Philharmonie, Musikfest Berlin, Matinee: Iván Fischer und Philippe Jaroussky mit dem Konzerthausorchester, 6.9.2015
Iván Fischer, Foto Marco Borggreve
Nicht jeder möchte schon um 11 Uhr vormittags ein Konzert dirigieren, wie vor allem die Wiener wissen. Doch der Ungar Iván Fischer und sein Konzerthausorchester Berlin sind um diese Zeit schon hellwach und tatendurstig.
Ebenso ist es Philippe Jaroussky, der 37jährige, bereits mit vielen Preisen bedachte Countertenor, der dabei ist, immer neue Wege zu beschreiten. Hier überrascht der Artist in Residence mit einem Werk des 1961 geborenen französischen Komponisten Marc-André Dalbavie und den von ihm vertonten „Sonnets de Louise Labé“ in einer Orchesterfassung.

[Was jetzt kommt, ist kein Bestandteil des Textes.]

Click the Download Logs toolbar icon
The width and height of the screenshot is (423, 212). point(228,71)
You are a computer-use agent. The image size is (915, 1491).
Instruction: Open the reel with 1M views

Diese 24 Sonette von 1555, verfasst von einer Dichterin und Musikerin, waren zu damaliger Zeit sicherlich eine Sensation, wagt sie doch als Frau, freimütig ihre Liebesgefühle zu schildern. Rainer Maria Rilke hat die Verse ins Deutsche übertragen, eher nachgedichtet, ist beim Textvergleich der ausgewählten 6 „Leidenslieder“ festzustellen. Sie zeigen eine Frau im Aufruhr der Gefühle, doch der Ersehnte interessiert sich nicht für sie. Ganz verwundet ist sie von soviel unerwiderter Liebe.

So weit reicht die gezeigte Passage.